Even when I get good news: I feel like I am not even close to feeling happy.<p>I find it hard to even get up and put good 100 lines of code a week in this state.<p>To beat blues :I somehow barely managed myself to do some weigh training this week and in the process have managed to sprain my back. More rest.<p>How to beat a state like this in life ?<p>Any advise is highly appreciated.
======
neversorry
I have suffered from depression and still have those downer phases every once
a year or something. For me these are what worked:

\- Find people who love you and like to be with you unconditionally. People
who do not need you to be at your best all the time. For me these are my
parents, brothers, my wife and my in laws. All these people are just so happy
being with me. When I visit home, I can tell my parents are having the time of
their life just having me and all my brothers and the kids together.
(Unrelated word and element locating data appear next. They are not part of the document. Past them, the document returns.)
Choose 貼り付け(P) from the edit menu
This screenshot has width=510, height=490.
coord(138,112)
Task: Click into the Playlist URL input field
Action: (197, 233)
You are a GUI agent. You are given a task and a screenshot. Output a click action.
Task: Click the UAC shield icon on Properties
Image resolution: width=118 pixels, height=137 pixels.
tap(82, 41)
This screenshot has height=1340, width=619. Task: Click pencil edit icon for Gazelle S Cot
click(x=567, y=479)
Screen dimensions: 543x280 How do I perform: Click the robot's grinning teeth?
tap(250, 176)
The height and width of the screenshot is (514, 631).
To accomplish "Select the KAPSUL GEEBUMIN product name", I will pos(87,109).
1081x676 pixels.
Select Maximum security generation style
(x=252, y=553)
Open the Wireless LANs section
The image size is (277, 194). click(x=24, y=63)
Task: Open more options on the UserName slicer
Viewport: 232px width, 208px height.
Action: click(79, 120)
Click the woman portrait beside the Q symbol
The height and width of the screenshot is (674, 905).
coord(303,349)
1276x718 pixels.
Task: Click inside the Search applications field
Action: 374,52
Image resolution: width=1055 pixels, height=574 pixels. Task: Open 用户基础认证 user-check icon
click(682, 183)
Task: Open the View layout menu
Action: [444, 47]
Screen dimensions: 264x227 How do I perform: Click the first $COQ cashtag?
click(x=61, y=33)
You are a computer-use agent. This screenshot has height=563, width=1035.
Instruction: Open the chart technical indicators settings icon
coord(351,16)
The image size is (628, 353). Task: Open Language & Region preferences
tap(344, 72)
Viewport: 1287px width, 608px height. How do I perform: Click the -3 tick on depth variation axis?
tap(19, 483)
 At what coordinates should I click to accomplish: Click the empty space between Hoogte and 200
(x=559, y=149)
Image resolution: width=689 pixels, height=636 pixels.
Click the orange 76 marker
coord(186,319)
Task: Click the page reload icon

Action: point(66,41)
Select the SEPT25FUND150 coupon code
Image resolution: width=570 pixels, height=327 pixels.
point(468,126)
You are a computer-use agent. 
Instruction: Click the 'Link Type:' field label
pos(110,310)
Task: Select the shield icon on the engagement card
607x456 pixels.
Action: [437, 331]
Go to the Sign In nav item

Its so
liberating knowing nobody is expecting me to be the oh-so-perfect programmer
or manager or even the perfect son or brother or husband. Also, 2 of my
friends. I only have 2 great friends. But it's amazing when we are together.
Too bad we are now in different countries.

\- Learn to keep an eye on your emotions. Over-analyzing? Immediately try to
reason and convince yourself to just live in the moment.Tell yourself that
everything is ok. We came in this world without anything and everything we
have including relationships is what we got later.

\- Exercise. When you notice that week after week you make tangible
improvements like lift more weight, run longer, or simply breather better- it
does wonders to how you feel

\- Take it easy- Its alright to fail.

\- Nature- May be live near some greenery or lake etc. Take a walk in the
woods. Just try to spend time with yourself, preferably in some place natural.

Something I must add: Try to build relationships. Good relationships with
family and friends really take the edge off the hardships in life. Doesn't
have to be 100 facebook friends, just a few solid ones.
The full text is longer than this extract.